Dear passive asshole who claims he is the owner of my building:
Tonight was bullshit, for a few reasons. So much so, that it has actually given me a headache. And after I have written this, and hopefully calmed down from my current state of fuming, I can go eat dinner in peace and it will go away.
But, to begin. Let me say, that yes, I realize that there are 4 bikes in the front area already. I also realize that my bike will fit quite nicely between the others, with no problem and minimal hassle to anyone involved - and I might add that it did so for the last 3 days with no complaints from anyone. But the other alternative is parking out in the carport area, which I wouldn't mind quite so much if a) there were something to lock the bike to, as I have been told by another resident that my bike could be stolen; and b) it didn't feel like it's just 'let's be asses to the weigukin girl because we can.'
Still there are other reasons this situation annoys me.
-- the first time I was yelled at to move my bike, I had your mother and a boy who could not speak English show up at my door and demand that I move it. Yes, not ask politely, and attempt to explain that there was no room, but DEMAND, as if I had done something horrible that I should have known not to. Your mother was surly, rude, and all kinds of disagreeable, not to mention that she didn't even attempt to communicate with me, just foisted her grandson upon me like some in-person version of Babelfish, which, if you don't know, is a horrible, inaccurate attempt at translation software. I don't speak Korean - that does not make me an idiot, or unworthy of basic courtesy.
-- there are spaces for everyone else's bike, but not mine. As I write this, there are not 4 bikes in the downstairs area - there are two. In fact, there have been 2 since I got home. None of these other people have been told they must park their bike outside where it may be stolen.
-- there's that stolen bit.
-- there's that bit how my bike would fit neatly between the others, were it not for this excuse that you made up on the spot:
-- the door to the under-stairs cupboard has to be accessible. BULLSHIT. For one, the door is not accessible even when my bike is not inside. secondly, i've looked in that cupboard, and of all the apartments in the building, I live closest to it.

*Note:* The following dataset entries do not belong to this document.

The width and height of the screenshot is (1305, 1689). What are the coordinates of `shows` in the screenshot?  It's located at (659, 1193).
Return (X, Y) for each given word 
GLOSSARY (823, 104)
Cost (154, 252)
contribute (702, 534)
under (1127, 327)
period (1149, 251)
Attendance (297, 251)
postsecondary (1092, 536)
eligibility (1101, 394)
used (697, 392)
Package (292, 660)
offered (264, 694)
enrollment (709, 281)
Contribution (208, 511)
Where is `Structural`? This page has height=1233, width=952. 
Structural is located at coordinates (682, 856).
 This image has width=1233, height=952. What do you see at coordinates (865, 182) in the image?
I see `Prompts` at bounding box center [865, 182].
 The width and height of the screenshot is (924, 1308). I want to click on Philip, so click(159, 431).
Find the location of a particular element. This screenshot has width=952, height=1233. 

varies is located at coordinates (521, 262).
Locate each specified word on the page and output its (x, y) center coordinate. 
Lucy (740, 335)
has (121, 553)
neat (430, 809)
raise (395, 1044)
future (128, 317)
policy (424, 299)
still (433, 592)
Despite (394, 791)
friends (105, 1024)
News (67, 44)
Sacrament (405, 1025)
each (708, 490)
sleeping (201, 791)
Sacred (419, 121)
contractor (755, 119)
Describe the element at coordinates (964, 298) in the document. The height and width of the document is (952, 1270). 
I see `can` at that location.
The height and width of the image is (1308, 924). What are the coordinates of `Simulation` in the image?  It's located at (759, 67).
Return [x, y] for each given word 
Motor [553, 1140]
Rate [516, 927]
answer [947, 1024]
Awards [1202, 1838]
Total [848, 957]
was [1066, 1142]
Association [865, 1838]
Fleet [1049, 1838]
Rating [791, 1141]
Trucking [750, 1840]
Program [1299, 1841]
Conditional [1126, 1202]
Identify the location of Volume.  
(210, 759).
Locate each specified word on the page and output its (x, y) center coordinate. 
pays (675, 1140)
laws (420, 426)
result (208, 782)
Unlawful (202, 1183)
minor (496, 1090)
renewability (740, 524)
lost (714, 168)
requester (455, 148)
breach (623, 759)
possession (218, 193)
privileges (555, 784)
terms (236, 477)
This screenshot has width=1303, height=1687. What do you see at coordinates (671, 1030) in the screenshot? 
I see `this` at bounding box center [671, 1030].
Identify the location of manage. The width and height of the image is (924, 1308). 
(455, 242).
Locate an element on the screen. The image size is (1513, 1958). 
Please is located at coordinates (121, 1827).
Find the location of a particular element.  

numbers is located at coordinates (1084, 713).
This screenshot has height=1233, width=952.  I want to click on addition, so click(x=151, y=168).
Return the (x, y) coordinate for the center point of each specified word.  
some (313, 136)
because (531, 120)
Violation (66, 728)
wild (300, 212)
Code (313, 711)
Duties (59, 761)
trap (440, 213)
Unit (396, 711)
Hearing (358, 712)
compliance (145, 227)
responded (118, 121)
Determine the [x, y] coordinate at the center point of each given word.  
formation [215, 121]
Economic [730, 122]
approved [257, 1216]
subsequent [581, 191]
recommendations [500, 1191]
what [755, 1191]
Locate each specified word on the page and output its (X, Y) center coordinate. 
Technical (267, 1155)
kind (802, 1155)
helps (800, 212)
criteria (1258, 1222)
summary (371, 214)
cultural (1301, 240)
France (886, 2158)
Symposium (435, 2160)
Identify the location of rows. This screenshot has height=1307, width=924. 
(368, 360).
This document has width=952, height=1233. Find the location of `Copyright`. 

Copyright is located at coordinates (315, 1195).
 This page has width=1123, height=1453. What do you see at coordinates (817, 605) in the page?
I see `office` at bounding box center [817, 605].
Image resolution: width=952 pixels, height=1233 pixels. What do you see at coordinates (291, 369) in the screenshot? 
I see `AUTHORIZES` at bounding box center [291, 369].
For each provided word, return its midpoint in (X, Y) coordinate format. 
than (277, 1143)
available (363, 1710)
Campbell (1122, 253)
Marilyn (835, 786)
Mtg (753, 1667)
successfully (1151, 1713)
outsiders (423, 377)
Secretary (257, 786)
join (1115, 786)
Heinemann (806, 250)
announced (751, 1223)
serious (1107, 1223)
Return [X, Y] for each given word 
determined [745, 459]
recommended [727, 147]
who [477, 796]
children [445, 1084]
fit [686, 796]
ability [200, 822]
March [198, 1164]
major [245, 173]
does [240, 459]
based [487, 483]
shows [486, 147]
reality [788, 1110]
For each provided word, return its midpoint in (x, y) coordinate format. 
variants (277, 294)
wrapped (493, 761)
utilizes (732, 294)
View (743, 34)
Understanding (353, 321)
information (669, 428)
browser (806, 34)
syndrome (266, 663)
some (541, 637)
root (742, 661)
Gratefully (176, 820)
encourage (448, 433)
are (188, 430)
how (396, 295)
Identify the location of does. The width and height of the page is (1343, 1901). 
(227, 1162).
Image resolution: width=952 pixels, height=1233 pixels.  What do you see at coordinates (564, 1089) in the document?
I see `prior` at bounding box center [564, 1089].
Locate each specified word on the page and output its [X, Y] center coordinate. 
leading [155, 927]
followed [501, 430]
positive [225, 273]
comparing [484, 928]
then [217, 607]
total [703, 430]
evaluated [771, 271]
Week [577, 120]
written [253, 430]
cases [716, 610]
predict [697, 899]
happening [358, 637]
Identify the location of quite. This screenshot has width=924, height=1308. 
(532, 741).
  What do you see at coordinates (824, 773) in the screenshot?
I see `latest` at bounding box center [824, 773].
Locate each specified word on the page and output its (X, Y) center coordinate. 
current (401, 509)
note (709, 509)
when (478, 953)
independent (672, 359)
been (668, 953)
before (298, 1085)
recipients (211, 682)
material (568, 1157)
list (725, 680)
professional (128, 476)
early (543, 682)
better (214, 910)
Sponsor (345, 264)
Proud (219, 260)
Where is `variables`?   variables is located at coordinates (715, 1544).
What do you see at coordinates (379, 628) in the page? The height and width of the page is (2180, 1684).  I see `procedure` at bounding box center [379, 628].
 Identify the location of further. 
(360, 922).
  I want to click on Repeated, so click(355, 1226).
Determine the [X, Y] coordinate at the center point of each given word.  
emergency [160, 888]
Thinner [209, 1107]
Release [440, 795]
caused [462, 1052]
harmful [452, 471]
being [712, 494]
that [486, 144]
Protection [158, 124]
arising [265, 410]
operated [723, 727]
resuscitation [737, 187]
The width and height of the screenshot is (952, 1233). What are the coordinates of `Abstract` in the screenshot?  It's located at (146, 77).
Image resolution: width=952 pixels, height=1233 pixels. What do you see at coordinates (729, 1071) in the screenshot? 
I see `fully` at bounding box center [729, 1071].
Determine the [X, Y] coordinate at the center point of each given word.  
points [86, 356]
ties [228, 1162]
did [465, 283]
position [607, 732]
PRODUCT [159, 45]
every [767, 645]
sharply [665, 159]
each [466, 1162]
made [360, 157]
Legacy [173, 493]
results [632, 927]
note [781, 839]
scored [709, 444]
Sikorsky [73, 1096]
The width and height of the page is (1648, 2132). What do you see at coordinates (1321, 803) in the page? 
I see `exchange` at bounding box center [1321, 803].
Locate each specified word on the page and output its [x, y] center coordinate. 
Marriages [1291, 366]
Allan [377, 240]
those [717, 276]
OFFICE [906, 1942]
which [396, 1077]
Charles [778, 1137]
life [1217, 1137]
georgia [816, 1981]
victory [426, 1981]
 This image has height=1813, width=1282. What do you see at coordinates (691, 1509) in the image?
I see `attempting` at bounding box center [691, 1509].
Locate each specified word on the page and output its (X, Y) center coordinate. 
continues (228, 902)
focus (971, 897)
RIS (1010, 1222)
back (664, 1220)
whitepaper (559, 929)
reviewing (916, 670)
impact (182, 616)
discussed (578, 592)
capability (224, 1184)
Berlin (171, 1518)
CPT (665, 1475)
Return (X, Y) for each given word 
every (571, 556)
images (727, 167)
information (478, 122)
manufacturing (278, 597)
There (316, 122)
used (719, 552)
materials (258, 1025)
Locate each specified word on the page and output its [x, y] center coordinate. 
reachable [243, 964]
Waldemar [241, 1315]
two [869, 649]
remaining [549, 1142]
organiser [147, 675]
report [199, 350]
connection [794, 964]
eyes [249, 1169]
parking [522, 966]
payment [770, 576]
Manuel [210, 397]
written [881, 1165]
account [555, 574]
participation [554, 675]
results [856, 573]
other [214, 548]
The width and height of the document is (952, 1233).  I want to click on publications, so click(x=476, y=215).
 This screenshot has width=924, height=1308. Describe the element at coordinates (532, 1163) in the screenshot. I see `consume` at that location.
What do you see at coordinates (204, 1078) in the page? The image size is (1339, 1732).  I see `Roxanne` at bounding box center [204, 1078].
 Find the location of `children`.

I can bet you a reasonable amount of money that that closet is not opened everyday, because I would hear it. thirdly - if the cupboard needs to be accessed, could the bikes not be moved a bit and then put back? or, -gasp- could the toys that are currently blocking one of the outer doors not be put into this cupboard, so they would be out of the way and there would be more space?
--that bit about my bike having been parked there for the last 3 days with no problems.
-- when I come home at night, it is very difficult to get my bike to the back of the building, since there are 4 cars already there and they are parked too close for me to get my bike through without scratching the paint on someone's vehicle.
The point that I'm trying to make here is that you have made no attempt to be courteous to me in even the most basic manner in this, and that's ridiculous. Note that passivity does not equal courtesy. Courtesy might include something along the lines of, say, asking your mother to not be such a stuck-up bitch about the whole thing. Really, there was no need for her and your son to knock 3 times on my door and ring my bell 5 times tonight. Clearly, if I had wanted to answer the door, I would have. It's hardly for lack of hearing the bell. Also, she had no business touching, much less moving, my bike when I wasn't available. I'm selfish about very few things - anything I have is usually available if someone needs it. But I REALLY, REALLY, don't like it when people touch things THAT DO NOT BELONG TO THEM. IF IT IS NOT YOURS THEN DO NOT TOUCH IT. WE LEARN THIS IN KINDERGARTEN, PEOPLE. IT'S NOT A HARD CONCEPT. An apology would be nice, though I doubt it will happen. I mean, she couldn't even make it up the stairs to your apartment before spouting off about me. I didn't understand what she said, but again, I'm not stupid. I could tell what she was talking about.
So those are my thoughts on the matter. Moments like these are when I wish I had a universal translator and could combat such fucked-up-ness with the proper responses. Then again, that would probably earn me attempted beatings from several old ladies. But oh, how I wish for the talents necessary to put people in their place in multiple languages, almost as much as I wish for the ability to teleport. Now I'm getting sidetracked, so I'll end here. Please keep me posted if at any point you develop balls /the ability to compromise /your mother is suddenly stricken with an attack of consideration for others.